#### Exercise objective
Copy every line of the records exactly, without including the images.

++++++++++

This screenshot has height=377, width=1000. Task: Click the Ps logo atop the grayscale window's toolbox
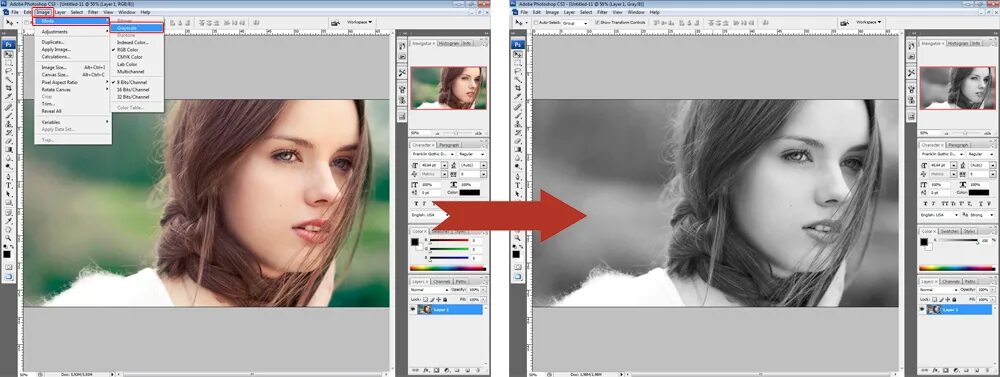pyautogui.click(x=519, y=44)
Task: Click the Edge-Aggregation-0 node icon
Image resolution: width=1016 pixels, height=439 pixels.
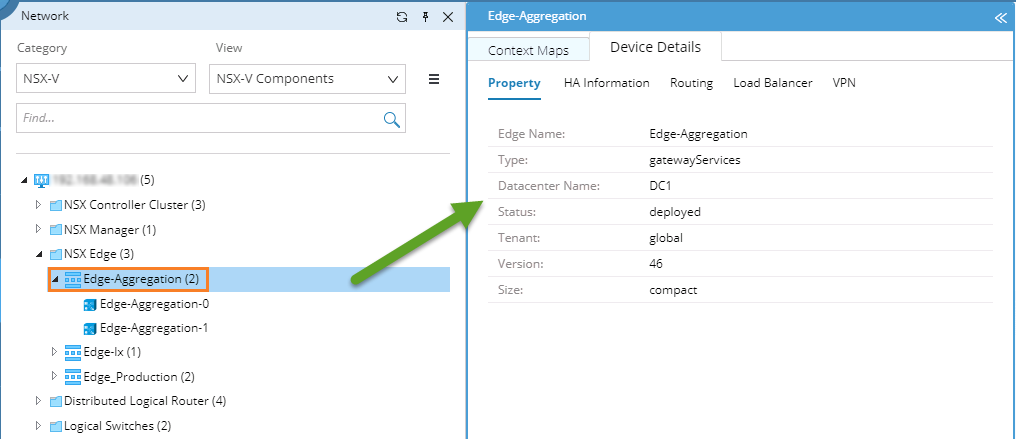Action: [x=90, y=304]
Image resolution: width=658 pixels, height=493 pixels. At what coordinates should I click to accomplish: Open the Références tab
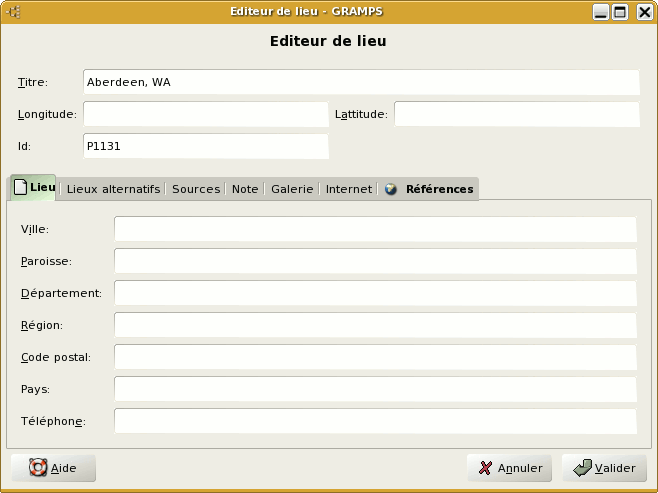(x=429, y=189)
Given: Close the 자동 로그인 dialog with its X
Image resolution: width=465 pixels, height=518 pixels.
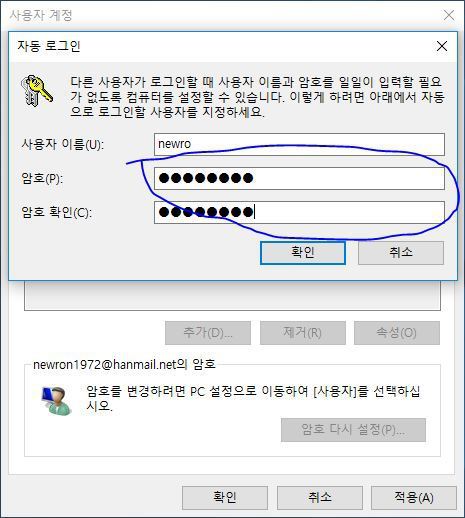Looking at the screenshot, I should tap(442, 46).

++++++++++

#### Your response
This screenshot has height=377, width=1000. Task: Click the Ps logo atop the grayscale window's toolbox
pyautogui.click(x=519, y=44)
Task: Click the Edge-Aggregation-0 node icon
Image resolution: width=1016 pixels, height=439 pixels.
Action: [x=90, y=304]
Image resolution: width=658 pixels, height=493 pixels. At what coordinates should I click to accomplish: Open the Références tab
(x=429, y=189)
Given: Close the 자동 로그인 dialog with its X
Image resolution: width=465 pixels, height=518 pixels.
Looking at the screenshot, I should tap(442, 46).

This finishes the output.